%%

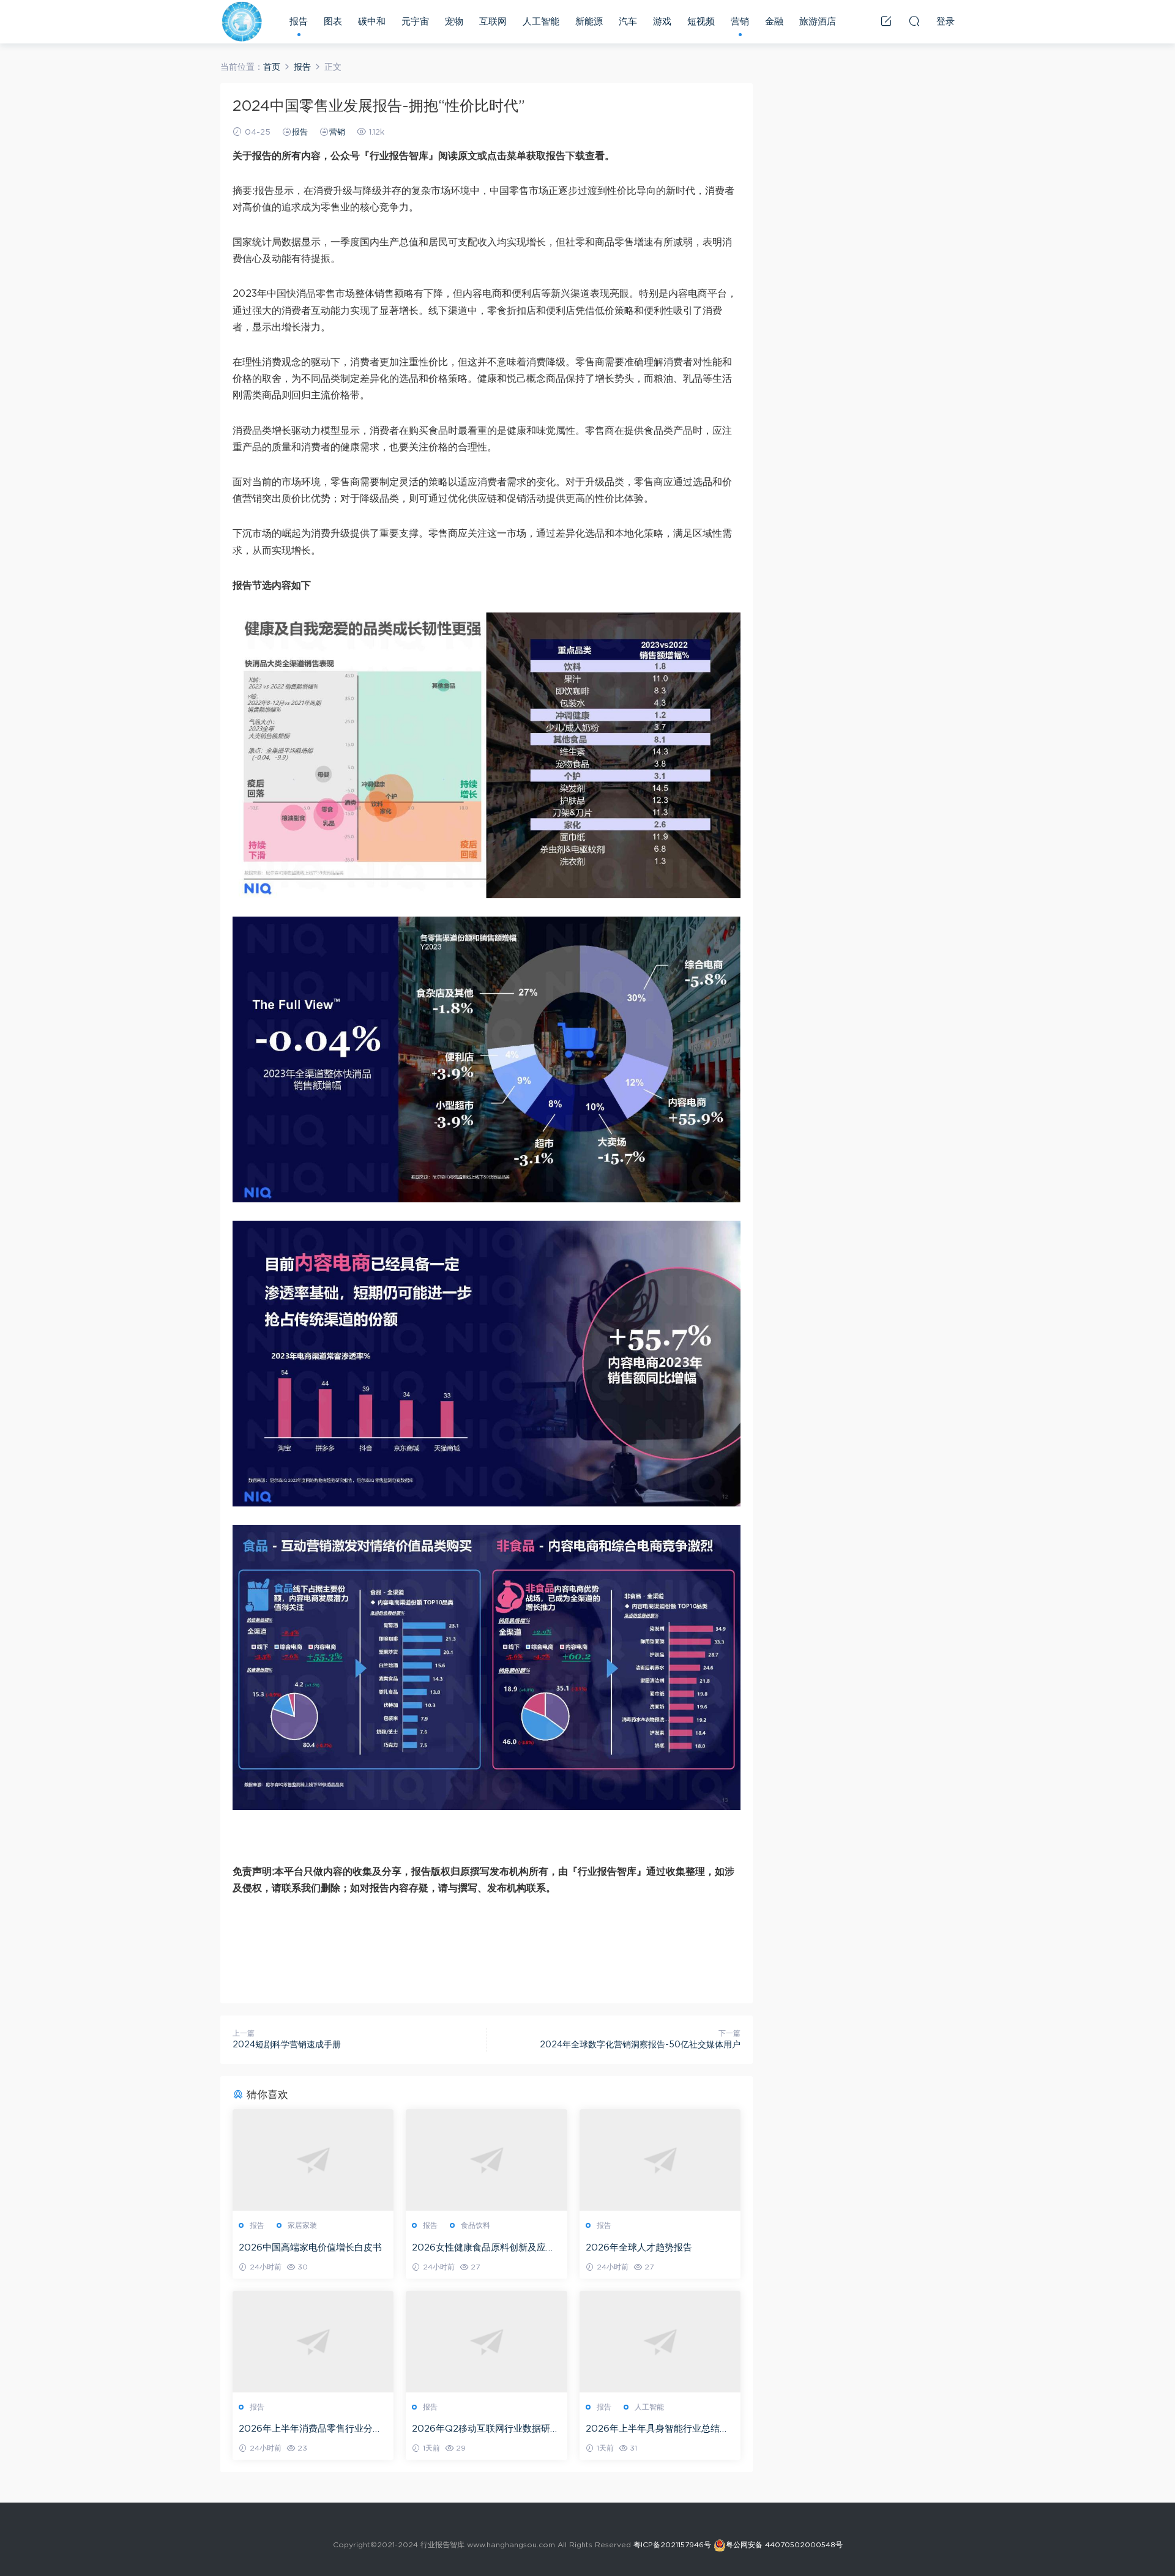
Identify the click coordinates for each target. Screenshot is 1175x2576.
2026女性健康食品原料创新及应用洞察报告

%%
%%

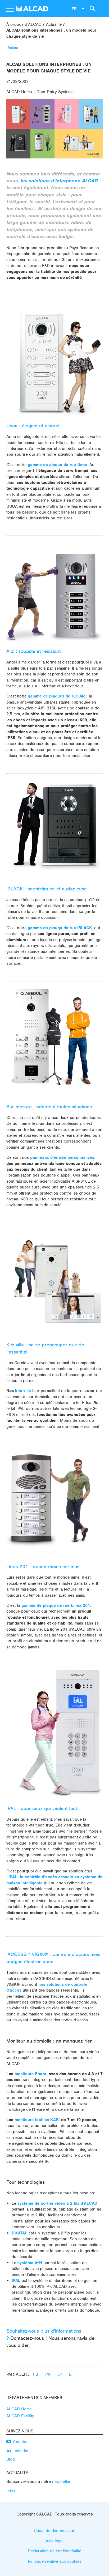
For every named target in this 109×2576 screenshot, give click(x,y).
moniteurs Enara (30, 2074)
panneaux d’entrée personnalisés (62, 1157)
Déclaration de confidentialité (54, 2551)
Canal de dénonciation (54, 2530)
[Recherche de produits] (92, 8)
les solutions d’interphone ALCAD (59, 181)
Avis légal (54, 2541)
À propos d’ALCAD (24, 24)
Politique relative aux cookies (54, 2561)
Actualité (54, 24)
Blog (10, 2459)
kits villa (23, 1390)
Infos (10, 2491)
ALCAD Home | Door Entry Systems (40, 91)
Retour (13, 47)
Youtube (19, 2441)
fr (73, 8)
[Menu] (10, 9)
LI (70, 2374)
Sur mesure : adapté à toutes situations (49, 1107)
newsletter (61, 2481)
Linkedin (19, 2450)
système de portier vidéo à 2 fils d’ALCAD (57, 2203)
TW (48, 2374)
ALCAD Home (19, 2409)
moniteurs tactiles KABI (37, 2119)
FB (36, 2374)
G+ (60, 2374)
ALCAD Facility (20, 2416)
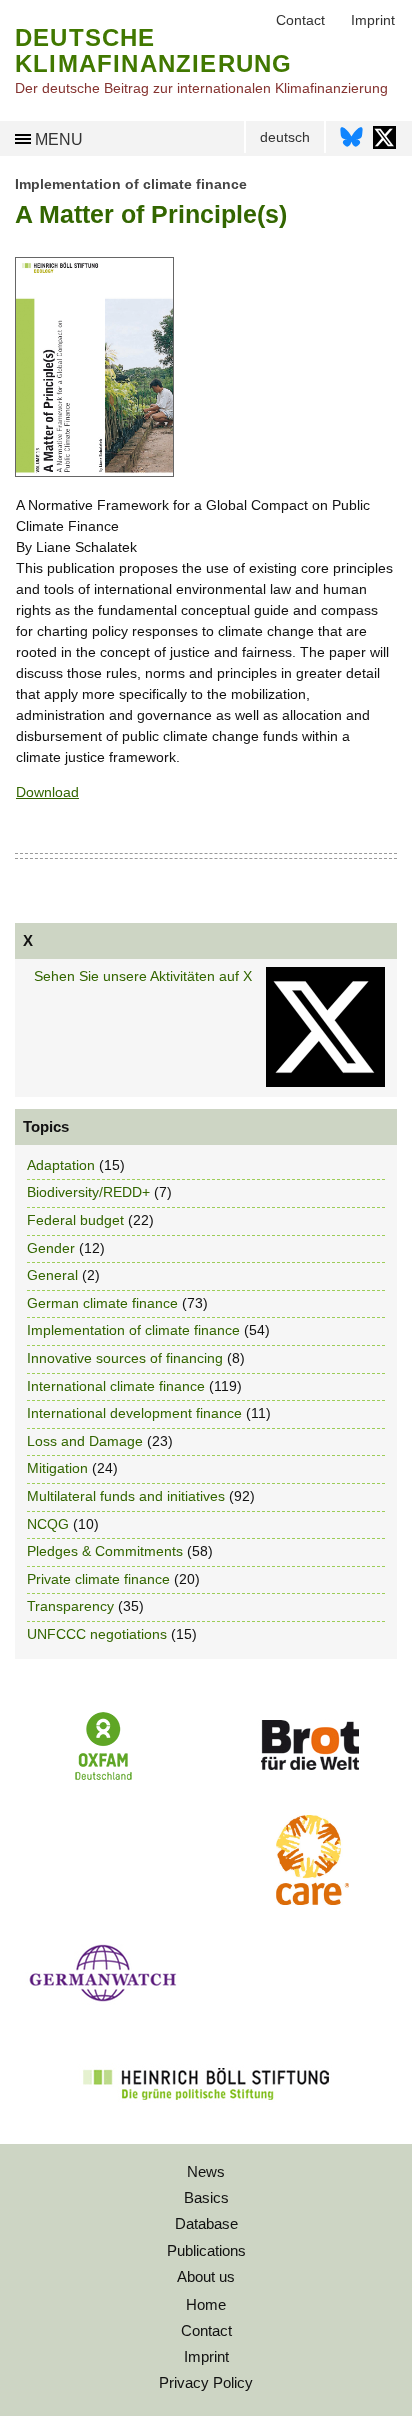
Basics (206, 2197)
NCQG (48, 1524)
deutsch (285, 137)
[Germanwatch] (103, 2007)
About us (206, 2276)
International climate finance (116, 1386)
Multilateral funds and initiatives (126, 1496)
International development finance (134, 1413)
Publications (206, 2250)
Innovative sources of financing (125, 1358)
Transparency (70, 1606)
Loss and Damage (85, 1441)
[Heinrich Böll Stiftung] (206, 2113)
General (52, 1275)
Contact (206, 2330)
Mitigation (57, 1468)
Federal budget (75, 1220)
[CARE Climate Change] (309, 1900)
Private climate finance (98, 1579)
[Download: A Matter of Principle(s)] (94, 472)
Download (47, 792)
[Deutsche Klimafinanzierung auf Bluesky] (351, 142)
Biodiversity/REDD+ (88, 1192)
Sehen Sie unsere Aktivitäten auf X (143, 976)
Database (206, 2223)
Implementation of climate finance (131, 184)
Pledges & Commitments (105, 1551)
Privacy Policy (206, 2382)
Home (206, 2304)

%%

*What the task requires*:
Going down the listing above, begin printing at the line with "Transparency (70, 1606)" and finish with the line with "Home (206, 2304)", exactly as they appear.

*Solution*:
Transparency (70, 1606)
Loss and Damage (85, 1441)
[Heinrich Böll Stiftung] (206, 2113)
General (52, 1275)
Contact (206, 2330)
Mitigation (57, 1468)
Federal budget (75, 1220)
[CARE Climate Change] (309, 1900)
Private climate finance (98, 1579)
[Download: A Matter of Principle(s)] (94, 472)
Download (47, 792)
[Deutsche Klimafinanzierung auf Bluesky] (351, 142)
Biodiversity/REDD+ (88, 1192)
Sehen Sie unsere Aktivitäten auf X (143, 976)
Database (206, 2223)
Implementation of climate finance (131, 184)
Pledges & Commitments (105, 1551)
Privacy Policy (206, 2382)
Home (206, 2304)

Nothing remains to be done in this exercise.